Exercise: Copy, exactly and without additions, every line in the records below from the one holding "20Hitz - 21st" through the one holding "2024 (540, 1034)", both ends included.

(Saved entries)
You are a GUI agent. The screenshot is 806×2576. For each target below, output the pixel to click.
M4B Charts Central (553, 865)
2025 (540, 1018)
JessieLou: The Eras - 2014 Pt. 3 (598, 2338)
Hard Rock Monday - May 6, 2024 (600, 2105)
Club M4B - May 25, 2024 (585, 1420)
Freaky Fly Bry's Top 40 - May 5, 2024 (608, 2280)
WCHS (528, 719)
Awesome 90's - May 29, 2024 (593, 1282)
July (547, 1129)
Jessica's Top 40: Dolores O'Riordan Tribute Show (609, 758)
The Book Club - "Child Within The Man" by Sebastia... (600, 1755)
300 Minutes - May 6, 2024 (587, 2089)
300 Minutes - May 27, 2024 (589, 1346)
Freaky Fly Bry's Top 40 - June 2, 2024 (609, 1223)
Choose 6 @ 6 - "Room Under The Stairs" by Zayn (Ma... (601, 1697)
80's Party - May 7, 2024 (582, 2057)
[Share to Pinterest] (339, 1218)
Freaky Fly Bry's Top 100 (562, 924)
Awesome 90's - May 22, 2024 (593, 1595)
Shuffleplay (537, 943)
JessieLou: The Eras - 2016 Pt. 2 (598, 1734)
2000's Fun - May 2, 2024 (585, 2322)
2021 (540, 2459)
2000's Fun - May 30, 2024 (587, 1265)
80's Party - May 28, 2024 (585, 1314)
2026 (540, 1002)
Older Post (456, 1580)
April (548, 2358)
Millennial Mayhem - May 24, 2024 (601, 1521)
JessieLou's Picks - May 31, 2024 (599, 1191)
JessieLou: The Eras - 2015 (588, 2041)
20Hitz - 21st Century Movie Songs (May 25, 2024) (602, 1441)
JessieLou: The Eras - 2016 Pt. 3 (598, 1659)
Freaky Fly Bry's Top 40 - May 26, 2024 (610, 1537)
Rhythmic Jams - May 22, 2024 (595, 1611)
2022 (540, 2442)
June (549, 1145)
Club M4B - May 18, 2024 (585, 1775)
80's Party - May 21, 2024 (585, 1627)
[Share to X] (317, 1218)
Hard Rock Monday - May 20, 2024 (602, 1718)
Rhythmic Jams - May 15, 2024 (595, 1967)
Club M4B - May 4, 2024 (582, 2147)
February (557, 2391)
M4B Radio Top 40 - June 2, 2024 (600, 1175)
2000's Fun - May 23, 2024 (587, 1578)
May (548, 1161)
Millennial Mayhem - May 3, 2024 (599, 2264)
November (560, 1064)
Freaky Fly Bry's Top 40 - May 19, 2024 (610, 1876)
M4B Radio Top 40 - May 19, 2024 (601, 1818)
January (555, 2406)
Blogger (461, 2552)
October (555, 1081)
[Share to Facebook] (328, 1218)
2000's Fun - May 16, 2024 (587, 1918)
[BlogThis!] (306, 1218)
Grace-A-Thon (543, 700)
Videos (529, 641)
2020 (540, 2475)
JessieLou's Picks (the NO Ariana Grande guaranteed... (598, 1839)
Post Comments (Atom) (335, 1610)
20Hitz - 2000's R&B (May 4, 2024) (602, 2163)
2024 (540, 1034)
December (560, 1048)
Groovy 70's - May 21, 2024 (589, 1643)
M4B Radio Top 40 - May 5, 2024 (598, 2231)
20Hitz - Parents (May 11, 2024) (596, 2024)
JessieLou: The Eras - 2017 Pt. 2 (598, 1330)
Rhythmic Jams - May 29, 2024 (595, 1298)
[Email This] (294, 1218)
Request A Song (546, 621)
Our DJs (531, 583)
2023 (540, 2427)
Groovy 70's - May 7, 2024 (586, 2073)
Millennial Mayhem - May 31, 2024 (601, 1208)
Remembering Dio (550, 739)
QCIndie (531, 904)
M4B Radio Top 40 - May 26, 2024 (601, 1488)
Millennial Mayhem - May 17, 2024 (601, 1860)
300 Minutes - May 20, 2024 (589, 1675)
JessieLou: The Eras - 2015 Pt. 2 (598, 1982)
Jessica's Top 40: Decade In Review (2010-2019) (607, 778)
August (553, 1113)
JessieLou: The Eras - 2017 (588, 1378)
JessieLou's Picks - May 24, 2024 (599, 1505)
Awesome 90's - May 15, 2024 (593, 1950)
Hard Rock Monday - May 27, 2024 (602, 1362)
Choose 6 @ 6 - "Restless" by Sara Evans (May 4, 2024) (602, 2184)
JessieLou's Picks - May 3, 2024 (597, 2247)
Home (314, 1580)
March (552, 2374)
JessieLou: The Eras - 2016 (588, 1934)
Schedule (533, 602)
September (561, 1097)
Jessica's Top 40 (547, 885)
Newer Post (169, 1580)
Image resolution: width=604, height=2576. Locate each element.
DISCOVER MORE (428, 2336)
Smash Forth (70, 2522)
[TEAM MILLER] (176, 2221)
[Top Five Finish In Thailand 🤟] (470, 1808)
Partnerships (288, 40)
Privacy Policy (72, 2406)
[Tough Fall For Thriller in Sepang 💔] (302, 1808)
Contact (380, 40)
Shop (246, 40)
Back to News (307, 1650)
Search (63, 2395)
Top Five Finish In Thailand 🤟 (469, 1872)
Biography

Answer below:
20Hitz - 21st Century Movie Songs (May 25, 2024) (602, 1441)
JessieLou: The Eras - 2016 Pt. 3 (598, 1659)
Freaky Fly Bry's Top 40 - May 26, 2024 (610, 1537)
Rhythmic Jams - May 22, 2024 (595, 1611)
2022 (540, 2442)
June (549, 1145)
Club M4B - May 18, 2024 (585, 1775)
80's Party - May 21, 2024 (585, 1627)
[Share to X] (317, 1218)
Hard Rock Monday - May 20, 2024 (602, 1718)
Rhythmic Jams - May 15, 2024 (595, 1967)
Club M4B - May 4, 2024 (582, 2147)
February (557, 2391)
M4B Radio Top 40 - June 2, 2024 (600, 1175)
2000's Fun - May 23, 2024 (587, 1578)
May (548, 1161)
Millennial Mayhem - May 3, 2024 (599, 2264)
November (560, 1064)
Freaky Fly Bry's Top 40 - May 19, 2024 (610, 1876)
M4B Radio Top 40 - May 19, 2024 (601, 1818)
January (555, 2406)
Blogger (461, 2552)
October (555, 1081)
[Share to Facebook] (328, 1218)
2000's Fun - May 16, 2024 (587, 1918)
[BlogThis!] (306, 1218)
Grace-A-Thon (543, 700)
Videos (529, 641)
2020 (540, 2475)
JessieLou's Picks (the NO Ariana Grande guaranteed... (598, 1839)
Post Comments (Atom) (335, 1610)
20Hitz - 2000's R&B (May 4, 2024) (602, 2163)
2024 (540, 1034)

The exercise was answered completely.